**Aim of the task**
This exercise asks for a copy of each line in the records below with the word "arrow" in it.

Stored data entries
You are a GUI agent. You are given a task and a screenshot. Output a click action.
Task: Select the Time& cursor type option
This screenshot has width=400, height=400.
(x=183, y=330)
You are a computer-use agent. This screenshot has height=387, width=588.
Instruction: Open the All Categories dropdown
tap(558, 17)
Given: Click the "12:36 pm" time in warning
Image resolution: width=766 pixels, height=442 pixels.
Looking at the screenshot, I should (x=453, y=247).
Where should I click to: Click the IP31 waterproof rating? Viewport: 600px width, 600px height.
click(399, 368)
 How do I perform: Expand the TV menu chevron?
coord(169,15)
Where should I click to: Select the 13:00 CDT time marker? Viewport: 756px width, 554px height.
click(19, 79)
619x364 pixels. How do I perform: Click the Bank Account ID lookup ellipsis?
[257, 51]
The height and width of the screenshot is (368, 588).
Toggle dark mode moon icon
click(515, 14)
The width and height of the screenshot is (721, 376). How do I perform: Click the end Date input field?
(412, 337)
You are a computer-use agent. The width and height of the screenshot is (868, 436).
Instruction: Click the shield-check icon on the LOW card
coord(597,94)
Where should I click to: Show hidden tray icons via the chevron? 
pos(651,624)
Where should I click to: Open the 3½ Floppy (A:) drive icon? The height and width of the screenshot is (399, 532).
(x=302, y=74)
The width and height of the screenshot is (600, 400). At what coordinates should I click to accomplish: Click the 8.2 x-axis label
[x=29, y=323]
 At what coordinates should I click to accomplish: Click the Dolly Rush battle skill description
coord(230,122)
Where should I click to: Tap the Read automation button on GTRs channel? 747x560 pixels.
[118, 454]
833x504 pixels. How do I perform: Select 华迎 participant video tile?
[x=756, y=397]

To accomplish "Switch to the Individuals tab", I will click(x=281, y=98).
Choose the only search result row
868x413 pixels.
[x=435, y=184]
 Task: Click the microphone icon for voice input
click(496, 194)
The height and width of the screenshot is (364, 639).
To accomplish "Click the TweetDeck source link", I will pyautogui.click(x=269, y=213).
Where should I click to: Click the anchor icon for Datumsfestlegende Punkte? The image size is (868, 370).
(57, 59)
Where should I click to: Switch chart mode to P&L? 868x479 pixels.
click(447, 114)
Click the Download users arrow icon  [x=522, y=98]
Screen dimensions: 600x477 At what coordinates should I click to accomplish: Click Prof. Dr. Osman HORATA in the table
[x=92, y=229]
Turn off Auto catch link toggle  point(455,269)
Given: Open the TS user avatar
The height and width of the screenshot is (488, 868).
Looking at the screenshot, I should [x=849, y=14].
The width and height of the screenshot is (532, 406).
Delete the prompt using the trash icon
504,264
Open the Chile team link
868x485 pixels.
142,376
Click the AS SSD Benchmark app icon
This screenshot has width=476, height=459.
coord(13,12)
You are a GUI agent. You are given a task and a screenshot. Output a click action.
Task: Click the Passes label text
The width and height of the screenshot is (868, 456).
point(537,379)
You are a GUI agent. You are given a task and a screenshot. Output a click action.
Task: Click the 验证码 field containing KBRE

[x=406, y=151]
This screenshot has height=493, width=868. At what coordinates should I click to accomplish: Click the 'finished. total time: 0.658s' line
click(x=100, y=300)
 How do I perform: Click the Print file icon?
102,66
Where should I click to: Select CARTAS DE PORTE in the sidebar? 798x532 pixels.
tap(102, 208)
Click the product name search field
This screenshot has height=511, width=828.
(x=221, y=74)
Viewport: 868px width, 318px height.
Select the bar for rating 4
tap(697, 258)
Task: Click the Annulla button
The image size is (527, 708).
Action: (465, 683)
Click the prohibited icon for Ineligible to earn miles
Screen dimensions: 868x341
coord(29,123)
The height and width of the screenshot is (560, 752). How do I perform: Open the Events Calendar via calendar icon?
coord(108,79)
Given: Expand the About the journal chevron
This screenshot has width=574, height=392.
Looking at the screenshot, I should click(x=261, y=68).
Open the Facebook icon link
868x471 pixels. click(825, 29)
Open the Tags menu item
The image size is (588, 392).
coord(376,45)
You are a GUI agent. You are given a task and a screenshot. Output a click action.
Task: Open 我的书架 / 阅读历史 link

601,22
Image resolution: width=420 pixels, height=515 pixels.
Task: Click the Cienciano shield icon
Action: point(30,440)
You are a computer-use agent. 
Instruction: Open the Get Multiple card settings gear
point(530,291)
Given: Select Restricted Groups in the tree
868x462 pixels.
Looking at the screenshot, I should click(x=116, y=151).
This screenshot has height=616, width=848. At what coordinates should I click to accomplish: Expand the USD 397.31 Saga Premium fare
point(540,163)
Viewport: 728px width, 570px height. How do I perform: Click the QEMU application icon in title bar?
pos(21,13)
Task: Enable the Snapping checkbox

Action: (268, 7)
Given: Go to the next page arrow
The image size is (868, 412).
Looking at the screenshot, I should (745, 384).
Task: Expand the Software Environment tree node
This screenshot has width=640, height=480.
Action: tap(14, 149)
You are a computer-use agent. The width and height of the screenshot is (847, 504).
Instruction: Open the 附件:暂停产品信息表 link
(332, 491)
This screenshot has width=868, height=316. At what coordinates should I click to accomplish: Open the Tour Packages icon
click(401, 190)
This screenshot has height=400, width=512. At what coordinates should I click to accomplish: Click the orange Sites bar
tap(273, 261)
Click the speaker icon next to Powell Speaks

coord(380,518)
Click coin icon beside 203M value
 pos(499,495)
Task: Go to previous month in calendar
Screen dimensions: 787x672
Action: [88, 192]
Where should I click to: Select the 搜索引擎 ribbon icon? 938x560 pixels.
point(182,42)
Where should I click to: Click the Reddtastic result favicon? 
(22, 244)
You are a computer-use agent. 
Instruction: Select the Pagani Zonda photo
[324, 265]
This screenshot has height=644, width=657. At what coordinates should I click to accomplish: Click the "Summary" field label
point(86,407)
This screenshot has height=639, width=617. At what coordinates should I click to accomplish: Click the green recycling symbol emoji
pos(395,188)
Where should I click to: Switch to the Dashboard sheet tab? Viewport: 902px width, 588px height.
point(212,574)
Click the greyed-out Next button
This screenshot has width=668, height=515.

**Written answer**
Click the Download users arrow icon  [x=522, y=98]
Given: Go to the next page arrow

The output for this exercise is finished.